**Your task**
Nothing but a number should be returned: the count of lines in the records that contain "Expand".

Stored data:
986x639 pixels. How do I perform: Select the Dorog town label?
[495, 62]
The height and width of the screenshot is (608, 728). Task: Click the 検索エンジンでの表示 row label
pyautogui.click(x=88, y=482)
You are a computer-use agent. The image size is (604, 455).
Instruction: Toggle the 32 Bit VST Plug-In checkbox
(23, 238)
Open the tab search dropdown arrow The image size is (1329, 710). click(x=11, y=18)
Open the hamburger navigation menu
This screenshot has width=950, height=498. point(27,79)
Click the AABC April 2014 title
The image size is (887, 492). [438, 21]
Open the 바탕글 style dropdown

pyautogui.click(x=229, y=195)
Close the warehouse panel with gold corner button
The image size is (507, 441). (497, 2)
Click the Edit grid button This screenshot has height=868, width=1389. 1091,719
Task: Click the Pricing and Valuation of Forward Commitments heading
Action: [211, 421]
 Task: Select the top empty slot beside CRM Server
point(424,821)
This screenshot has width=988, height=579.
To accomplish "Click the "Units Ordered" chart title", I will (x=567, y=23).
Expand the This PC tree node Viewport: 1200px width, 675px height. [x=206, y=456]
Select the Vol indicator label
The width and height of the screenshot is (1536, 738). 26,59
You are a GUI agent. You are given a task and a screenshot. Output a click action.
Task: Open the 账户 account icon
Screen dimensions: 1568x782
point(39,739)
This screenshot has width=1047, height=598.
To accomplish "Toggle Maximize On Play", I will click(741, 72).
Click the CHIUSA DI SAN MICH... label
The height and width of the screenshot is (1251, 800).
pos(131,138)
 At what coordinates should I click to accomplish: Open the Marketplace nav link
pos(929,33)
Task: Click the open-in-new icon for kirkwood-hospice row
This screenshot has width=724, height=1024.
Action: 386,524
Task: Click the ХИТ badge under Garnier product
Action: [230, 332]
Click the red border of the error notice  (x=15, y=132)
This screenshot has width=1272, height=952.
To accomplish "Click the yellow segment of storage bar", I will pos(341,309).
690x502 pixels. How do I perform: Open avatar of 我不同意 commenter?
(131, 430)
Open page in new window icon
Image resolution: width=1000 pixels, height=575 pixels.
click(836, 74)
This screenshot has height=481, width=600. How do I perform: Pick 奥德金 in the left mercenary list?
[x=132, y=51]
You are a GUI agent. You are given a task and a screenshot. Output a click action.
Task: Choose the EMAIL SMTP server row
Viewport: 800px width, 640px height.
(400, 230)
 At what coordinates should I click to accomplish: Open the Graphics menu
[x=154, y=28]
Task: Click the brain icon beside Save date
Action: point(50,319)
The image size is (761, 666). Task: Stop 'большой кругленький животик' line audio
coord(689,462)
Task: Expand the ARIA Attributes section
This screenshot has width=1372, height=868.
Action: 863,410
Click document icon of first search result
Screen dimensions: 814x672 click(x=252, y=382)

**Solution to this problem**
2